Les habitans du quartier, les gens des Halles apportèrent leur contribution. Peu à peu les salles se garnirent de meubles, et en janvier il y avait des lits pour tout le monde. Au vestiaire s’alignent des vêtemens de tous genres à côté des chaussures remises à neuf par les industrieux agens. Douze dames, sous la direction de Mme Paul Peltier, distribuent quotidiennement des habits à plus d’une centaine de cliens.
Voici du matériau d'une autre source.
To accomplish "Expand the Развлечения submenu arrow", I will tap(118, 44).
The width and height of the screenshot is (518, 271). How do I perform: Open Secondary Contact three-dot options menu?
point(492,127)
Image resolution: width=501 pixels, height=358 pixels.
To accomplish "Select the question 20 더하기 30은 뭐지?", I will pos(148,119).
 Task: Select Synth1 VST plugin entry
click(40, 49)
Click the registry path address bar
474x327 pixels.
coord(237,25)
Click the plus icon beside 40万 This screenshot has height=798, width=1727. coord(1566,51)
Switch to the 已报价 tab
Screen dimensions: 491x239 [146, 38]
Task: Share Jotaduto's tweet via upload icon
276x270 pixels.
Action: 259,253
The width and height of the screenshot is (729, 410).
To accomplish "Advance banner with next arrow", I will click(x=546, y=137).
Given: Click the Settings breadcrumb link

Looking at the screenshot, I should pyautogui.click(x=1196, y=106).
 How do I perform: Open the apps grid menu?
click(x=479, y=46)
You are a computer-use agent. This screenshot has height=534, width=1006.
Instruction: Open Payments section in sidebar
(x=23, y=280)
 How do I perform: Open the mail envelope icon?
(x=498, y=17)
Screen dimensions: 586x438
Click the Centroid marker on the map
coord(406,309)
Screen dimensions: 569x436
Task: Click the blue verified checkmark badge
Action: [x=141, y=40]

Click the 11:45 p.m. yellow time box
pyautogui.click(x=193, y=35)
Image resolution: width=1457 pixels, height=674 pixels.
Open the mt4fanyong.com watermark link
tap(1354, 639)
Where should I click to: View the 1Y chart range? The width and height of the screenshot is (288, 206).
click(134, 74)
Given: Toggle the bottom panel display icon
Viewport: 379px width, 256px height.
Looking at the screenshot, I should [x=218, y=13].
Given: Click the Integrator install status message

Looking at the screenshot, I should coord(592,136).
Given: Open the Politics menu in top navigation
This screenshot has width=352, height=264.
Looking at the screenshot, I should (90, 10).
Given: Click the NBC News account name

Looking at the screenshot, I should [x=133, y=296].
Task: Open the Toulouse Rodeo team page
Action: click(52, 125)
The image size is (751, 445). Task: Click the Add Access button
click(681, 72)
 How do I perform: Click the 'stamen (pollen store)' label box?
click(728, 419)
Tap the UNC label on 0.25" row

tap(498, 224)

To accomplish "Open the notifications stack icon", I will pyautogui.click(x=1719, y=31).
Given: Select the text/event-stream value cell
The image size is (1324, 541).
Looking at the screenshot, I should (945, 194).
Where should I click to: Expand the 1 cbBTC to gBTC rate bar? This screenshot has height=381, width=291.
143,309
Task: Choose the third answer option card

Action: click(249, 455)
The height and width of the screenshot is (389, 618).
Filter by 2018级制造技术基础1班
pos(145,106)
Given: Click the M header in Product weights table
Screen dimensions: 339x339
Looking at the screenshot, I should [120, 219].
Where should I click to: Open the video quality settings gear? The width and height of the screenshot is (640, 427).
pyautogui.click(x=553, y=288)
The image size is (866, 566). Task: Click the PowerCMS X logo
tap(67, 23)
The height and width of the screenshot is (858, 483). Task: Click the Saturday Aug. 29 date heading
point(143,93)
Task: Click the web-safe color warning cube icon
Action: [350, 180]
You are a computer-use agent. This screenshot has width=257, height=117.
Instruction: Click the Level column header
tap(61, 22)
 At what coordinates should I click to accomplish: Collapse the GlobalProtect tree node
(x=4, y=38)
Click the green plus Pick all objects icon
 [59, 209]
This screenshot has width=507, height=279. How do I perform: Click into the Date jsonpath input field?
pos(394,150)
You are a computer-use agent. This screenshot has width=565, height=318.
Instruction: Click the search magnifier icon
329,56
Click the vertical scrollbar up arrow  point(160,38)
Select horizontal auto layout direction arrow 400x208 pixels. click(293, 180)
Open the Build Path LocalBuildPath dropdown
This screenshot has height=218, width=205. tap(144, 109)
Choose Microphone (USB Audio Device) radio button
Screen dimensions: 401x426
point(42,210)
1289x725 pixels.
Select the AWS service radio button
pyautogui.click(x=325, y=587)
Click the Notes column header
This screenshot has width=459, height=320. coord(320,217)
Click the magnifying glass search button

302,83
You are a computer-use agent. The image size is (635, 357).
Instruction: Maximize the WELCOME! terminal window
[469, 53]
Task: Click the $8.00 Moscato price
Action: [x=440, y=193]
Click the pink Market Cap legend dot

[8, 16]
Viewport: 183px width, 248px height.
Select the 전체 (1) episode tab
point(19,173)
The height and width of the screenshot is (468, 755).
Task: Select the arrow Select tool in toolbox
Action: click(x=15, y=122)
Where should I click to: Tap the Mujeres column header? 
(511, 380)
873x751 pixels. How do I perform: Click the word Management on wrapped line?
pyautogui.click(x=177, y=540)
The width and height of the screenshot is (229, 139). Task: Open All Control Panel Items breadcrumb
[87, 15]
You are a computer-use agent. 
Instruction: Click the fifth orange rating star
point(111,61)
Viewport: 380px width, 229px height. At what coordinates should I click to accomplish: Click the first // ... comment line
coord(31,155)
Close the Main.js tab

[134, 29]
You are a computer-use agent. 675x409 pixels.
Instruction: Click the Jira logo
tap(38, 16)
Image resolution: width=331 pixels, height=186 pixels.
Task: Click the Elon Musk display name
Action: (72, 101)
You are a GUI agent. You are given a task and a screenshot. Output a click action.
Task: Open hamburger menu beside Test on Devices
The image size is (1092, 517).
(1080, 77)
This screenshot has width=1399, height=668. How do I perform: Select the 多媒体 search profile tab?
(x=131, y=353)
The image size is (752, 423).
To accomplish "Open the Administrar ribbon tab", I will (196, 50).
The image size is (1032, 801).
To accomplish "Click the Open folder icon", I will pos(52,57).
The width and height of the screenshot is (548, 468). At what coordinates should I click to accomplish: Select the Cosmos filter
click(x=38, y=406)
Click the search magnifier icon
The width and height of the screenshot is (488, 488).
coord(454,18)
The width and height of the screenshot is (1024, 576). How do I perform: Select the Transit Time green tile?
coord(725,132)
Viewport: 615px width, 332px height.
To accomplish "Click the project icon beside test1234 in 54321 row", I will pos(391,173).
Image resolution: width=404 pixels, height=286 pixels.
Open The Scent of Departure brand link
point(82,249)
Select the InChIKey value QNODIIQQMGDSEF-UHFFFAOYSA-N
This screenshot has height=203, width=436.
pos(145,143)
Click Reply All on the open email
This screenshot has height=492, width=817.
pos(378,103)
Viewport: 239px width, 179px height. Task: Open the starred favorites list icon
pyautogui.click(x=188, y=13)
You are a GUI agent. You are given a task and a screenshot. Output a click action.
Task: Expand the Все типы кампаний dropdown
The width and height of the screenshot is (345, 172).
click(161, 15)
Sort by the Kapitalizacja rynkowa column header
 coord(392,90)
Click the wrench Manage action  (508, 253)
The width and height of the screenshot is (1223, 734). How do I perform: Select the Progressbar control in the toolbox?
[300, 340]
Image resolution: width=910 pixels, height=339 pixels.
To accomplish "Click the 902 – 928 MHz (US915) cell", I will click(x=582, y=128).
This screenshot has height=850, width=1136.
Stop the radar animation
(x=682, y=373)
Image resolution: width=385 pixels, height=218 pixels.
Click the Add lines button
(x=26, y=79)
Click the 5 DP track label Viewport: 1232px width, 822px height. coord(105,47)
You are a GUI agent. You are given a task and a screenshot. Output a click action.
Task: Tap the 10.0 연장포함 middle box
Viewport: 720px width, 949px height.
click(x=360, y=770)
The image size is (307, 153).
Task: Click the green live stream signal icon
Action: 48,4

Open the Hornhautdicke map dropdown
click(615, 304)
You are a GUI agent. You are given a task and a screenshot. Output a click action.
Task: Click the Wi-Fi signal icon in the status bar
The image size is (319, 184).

Le linge et les vêtemens déchirés sont raccommodés dans un ouvroir où travaillent des femmes réfugiées, ce qui leur permet de gagner quelque argent et de collaborer à l’œuvre commune. Une pouponnière hospitalise de soixante à quatre-vingts bébés confortablement installés, pauvres petits êtres nés dans les circonstances les plus tragiques. Pour les enfans de deux à six ans qui ne vont pas à l’école, on a aménagé une garderie. Enfin, un dortoir a été créé, et une table préparée dans le réfectoire pour les soldats éclopés ou convalescens des régions envahies qui, ayant une permission de quelques jours, ne peuvent rentrer dans leurs foyers.